Don’t keep sample size toiletry items
Kondo says to dispose of any sample size toiletry items because they cause clutter and take up space. While we can support this from the angle of not taking home every mini bottle of lotion you come across in a hotel room, her advice doesn’t take into account that sometimes these small-size products can be quite useful — especially in relation to carry-on liquid restrictions when flying.
The better question to ask yourself when cleaning is if it’s a product you’ll actually use. Go through all your sample size toiletries and first throw out any that are expired (you know there will be a ton). Then, take inventory of what is still usable and be honest with yourself about what you’d take on a trip. Now you’ll have an organized collection of toiletries ready to go the next time you pack your carry-on.
Does it spark joy?
The infamous question — does it spark joy? Basing your decision on what to keep on this question alone is nice in theory, but it’s not always the most relevant question to ask. Not everything worth owning is going to be related to feelings of joy. Some stuff is simply practical or necessary.

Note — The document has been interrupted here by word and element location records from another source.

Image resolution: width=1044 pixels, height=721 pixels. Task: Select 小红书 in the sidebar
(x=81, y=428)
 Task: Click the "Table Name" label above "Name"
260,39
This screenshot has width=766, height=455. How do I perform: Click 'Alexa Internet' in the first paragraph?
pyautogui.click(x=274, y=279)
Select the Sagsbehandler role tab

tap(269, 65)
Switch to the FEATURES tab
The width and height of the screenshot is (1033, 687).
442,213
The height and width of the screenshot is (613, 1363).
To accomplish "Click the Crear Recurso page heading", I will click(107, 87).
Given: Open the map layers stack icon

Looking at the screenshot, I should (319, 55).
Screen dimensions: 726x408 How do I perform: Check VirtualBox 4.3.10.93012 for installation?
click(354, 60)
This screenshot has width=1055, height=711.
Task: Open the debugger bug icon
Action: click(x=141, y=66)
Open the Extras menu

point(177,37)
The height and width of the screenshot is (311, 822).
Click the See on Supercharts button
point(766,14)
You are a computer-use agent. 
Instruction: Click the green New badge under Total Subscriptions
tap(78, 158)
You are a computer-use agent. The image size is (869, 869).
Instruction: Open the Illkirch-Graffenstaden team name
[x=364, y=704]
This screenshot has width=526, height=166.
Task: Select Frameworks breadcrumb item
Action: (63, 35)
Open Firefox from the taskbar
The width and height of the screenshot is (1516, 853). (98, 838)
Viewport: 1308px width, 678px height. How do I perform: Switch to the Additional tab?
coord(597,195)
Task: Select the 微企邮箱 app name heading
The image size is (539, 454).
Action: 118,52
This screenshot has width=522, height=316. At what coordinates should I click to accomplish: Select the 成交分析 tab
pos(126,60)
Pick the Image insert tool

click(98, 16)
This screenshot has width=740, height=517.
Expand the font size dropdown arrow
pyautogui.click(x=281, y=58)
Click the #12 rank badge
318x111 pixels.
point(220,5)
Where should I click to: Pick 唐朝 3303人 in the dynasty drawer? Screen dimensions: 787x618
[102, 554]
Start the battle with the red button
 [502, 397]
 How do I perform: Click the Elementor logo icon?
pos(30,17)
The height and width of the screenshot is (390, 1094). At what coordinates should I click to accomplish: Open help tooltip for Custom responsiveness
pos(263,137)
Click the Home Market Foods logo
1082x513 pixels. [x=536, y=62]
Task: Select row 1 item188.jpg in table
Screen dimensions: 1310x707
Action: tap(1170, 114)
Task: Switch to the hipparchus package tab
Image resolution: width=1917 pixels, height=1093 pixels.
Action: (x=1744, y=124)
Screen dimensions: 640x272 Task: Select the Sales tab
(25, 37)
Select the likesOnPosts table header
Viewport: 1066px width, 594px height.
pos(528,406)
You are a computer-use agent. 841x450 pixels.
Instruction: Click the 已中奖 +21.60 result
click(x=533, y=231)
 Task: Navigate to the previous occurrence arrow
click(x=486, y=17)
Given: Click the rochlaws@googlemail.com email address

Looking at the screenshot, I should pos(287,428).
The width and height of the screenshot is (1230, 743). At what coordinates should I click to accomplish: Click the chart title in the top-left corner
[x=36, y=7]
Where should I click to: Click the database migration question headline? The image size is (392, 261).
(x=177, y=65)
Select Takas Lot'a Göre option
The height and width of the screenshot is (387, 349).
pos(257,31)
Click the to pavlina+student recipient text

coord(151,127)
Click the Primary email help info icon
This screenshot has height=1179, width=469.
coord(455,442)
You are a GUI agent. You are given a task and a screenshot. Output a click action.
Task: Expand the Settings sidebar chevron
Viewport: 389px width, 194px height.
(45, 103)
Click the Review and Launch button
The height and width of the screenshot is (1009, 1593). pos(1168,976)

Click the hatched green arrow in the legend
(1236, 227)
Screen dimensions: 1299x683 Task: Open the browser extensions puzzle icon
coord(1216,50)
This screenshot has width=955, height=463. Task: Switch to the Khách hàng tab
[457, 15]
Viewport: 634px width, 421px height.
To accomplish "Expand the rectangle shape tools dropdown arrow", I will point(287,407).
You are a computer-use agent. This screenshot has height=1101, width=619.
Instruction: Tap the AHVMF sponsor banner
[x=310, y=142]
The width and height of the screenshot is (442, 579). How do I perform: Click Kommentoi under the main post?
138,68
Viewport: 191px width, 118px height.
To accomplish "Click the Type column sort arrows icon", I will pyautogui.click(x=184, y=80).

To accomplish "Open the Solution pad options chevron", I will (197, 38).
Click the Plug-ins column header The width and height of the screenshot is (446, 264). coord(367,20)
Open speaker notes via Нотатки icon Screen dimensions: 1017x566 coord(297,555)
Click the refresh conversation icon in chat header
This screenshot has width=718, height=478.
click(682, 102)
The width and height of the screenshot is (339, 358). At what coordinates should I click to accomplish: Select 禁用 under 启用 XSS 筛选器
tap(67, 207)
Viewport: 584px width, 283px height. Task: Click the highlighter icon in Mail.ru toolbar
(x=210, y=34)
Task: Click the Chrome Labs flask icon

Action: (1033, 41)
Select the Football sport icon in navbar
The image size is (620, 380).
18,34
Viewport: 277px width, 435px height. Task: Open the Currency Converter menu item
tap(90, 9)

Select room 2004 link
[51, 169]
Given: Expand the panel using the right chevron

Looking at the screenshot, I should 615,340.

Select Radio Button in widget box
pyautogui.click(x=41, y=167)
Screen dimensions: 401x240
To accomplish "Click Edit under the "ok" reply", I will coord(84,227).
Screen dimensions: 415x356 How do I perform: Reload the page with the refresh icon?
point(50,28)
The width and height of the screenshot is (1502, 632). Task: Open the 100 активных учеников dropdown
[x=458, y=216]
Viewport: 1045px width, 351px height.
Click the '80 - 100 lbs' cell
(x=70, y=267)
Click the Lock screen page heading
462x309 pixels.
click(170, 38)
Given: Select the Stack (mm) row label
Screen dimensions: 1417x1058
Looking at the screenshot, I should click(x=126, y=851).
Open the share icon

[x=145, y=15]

Instead, ask yourself how often you’ve used or worn the item in the last few months. The Minimalists recommend the 90/90 rule: Have you used it in the last 90 days? And will you use it in the next 90 days? If the answer to these questions is no, it’s time to get rid of it. Another thing to focus on when decluttering is inventory. Do you own multiple nearly identical black sweaters? How about multiple copies of the same book? We think the answer is pretty clear here. Having a house full of joyful items sounds amazing, but it doesn’t always get to the bottom of figuring out what you really need.